If you want to know what watching this movie is like, take that split-second rush of exhilaration and terror you experience when you stick your hand into the garbage disposal to get something and it comes on just as you withdraw your hand or when you're driving too fast and almost hit someone in a cross walk, then fill an Olympic diving pool with it, put on a lead suit and slowly lower yourself in until it closes above your head and all you're left with is that emotion and the sensation of sinking...endless, timeless sinking.
That is what watching The Hurt Locker is like. I've never experienced a film like this before, or anything else for that matter. As my incredibly disabled mind attempts to piece together enough of an explanation for the experience it just went through, I'll fill you in on the story.

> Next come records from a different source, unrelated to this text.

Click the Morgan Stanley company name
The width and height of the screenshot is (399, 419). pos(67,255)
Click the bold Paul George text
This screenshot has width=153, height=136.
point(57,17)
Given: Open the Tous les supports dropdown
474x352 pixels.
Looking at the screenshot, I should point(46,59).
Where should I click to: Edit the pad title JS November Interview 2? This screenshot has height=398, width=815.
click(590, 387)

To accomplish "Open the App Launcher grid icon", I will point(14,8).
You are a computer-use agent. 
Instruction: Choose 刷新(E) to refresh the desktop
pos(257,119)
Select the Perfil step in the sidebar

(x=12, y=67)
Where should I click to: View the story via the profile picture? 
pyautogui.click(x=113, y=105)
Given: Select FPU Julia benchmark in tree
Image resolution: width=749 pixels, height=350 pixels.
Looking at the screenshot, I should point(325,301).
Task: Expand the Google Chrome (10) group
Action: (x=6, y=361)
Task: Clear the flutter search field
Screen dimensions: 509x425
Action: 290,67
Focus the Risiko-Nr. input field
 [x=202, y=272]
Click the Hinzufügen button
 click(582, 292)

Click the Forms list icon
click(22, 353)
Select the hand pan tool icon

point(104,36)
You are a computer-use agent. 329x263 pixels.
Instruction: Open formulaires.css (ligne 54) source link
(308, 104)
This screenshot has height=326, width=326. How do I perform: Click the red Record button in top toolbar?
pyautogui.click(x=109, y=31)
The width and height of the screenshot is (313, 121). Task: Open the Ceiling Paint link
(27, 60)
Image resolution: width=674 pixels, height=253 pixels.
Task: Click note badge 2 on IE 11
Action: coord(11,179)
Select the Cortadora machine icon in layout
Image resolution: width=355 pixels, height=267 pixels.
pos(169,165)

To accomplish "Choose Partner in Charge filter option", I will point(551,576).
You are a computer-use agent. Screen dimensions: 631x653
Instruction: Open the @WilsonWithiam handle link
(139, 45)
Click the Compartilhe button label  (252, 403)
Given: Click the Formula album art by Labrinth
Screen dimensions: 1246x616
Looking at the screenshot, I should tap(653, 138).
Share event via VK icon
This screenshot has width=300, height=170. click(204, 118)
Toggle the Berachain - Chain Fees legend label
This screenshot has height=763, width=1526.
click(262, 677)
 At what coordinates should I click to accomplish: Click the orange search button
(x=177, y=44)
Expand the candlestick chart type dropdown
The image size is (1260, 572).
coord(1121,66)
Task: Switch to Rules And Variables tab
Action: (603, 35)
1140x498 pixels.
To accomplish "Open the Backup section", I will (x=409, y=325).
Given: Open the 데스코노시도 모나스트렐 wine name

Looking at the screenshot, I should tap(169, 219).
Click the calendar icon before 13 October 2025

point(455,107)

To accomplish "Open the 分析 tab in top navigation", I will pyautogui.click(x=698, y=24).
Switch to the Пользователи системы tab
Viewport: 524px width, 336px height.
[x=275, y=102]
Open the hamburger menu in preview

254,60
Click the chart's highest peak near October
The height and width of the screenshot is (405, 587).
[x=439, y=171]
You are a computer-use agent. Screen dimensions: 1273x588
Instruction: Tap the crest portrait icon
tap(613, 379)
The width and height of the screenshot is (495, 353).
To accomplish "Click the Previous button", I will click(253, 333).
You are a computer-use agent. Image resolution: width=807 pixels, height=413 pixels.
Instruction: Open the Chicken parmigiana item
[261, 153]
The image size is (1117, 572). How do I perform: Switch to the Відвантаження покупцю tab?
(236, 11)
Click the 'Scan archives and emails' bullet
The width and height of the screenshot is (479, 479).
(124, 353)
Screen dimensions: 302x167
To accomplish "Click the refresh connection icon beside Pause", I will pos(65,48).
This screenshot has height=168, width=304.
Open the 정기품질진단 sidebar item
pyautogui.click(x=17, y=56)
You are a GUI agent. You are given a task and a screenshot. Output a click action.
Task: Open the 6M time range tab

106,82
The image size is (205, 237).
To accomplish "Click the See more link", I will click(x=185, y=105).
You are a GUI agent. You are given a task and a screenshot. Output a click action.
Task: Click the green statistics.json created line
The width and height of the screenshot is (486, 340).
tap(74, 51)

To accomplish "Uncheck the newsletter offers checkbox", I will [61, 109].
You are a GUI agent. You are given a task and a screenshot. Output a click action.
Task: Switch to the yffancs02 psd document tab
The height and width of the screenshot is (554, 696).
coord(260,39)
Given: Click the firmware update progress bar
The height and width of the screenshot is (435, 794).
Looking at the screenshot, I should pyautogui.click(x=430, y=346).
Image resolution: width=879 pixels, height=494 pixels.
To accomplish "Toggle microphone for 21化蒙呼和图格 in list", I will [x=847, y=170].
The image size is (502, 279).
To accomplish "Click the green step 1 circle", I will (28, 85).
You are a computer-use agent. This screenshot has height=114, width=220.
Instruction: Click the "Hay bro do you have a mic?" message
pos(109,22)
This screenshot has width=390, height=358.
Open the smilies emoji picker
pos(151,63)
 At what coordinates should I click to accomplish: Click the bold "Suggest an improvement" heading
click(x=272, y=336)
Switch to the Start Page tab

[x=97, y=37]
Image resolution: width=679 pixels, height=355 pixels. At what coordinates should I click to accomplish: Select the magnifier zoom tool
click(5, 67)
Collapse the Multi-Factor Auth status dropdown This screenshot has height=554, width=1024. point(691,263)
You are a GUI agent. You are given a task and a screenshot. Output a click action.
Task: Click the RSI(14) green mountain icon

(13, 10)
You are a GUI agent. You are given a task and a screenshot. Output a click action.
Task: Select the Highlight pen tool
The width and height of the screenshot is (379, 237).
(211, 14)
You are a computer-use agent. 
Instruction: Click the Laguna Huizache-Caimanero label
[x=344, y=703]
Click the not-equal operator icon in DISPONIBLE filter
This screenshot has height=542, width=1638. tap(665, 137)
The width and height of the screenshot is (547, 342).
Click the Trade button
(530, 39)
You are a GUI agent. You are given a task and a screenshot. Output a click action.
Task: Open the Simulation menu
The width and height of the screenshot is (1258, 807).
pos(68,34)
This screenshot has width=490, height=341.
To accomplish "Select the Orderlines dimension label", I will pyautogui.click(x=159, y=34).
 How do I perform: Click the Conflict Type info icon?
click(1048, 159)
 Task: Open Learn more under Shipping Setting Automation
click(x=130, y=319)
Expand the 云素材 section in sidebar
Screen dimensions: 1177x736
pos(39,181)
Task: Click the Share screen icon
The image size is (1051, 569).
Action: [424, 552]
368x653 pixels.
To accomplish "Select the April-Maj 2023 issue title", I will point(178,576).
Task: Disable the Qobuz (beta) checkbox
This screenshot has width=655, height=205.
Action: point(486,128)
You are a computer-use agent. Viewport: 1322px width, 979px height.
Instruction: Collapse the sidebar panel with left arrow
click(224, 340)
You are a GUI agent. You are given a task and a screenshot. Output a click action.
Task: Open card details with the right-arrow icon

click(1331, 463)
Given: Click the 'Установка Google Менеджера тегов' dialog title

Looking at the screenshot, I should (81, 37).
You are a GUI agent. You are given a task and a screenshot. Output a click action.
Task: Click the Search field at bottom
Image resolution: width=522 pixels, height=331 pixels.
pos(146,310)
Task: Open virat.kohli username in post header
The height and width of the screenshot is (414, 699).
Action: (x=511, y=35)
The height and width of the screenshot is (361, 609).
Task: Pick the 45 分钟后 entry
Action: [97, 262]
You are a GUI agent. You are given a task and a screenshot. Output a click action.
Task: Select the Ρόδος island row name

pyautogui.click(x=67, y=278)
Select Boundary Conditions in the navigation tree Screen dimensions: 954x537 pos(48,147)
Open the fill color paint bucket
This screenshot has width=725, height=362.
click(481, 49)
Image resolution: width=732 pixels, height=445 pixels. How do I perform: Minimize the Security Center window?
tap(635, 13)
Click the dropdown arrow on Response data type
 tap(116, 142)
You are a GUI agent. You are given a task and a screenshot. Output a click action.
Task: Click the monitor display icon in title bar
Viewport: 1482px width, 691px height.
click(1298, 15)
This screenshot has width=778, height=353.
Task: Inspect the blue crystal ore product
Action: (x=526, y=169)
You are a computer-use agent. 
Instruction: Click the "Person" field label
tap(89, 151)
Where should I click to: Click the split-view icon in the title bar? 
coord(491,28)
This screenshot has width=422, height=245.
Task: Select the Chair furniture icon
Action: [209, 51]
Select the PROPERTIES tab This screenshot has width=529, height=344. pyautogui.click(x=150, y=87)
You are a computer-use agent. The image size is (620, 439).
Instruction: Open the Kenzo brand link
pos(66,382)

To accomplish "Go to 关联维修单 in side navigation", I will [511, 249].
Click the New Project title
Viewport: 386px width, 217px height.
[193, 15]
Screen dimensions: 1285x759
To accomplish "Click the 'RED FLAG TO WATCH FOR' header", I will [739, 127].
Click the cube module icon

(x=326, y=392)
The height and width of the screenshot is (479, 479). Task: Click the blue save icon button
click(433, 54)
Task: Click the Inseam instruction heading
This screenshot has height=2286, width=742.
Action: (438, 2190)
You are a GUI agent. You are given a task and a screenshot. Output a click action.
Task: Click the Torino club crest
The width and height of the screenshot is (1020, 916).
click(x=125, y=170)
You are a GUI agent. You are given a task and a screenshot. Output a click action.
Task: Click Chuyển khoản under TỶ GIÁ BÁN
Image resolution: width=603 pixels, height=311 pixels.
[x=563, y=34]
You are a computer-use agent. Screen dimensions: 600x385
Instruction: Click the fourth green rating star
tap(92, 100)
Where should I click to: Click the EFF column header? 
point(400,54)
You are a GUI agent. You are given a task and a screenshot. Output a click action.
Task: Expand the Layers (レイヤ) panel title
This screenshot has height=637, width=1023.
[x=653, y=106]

Hurt Locker puts us in Bravo Company, a squad of bomb specialists stationed in Iraq to analyze, find and disable bombs before insurgents can set them off. We follow the three squad members through the last 36 days of their tour before they get to go home as they deal with situation after situation that makes you faint to even think about. It is a story we witness up close, as if we are the fourth member of the squad, and it is a story that melts any pretenses you had about war away like the face of a wax doll in a fire. And when the film takes you into the mental chasm that lies behind the wax you get the sense that you've never understood what a soldier deals with, never understood what war really is, never understood what it does to you. And more significantly, even after the pressure lock this movie puts on your head and heart, you leave it feeling outrageously empty because you know that the emotions you got from watching it are so puny compared to the reality that you could never possibly understand, never truly sympathize and never actually experience what it means to be in The Hurt Locker.
I wish I could convey what this movie is and where it takes you. It is another place. You become a soldier when you watch this film. There is a transition maybe 10 minutes in where you stop watching and start living it. Every second of every minute you are stressed out, wondering if the next moment is the last. Then you make it through that moment and you barely have time to exhale the breath you didn't realize you were holding because you have to get through the next one. Tighter and tighter you are wound, never relaxing, never releasing. By half way through the movie you start to question why you are still alive, why you and all the rest of the squad aren't dead, and it won't be until later that you realize you even had that thought. You start to asphyxiate at the smallest movement on screen, you become paranoid, you get angry in a heart beat. Eventually you start to become disgusted that you are still alive while so many other people have died. You start to feel completely helpless because the situation you're in is never changing hell that makes no progress in any direction - a perpetual state of extreme. But the scariest moment is when you reach the point where you can't imagine what life is like beyond this, when you start to become numb and start to enjoy the thrill because there isn't anything else beyond the thrill. The feeling is impossible to explain and impossible to survive.
Even now, almost 24 hours later, I have to suppress an overpowering, instinctual fear that creeps up on me periodically for no reason other than I have a lot of eyes on me. If you want a review of this film on its merits as a movie, I will say that the cinematography and style was amongst the most incredible I have ever seen. There are few films that succeed, or even attempt, to use every single shot to convey an emotion and take the audience out of the audience, and Point Break's Kathyrn Bigelow could have not done a more perfect job.
But in the face of what this film does to you, what does any of that even matter?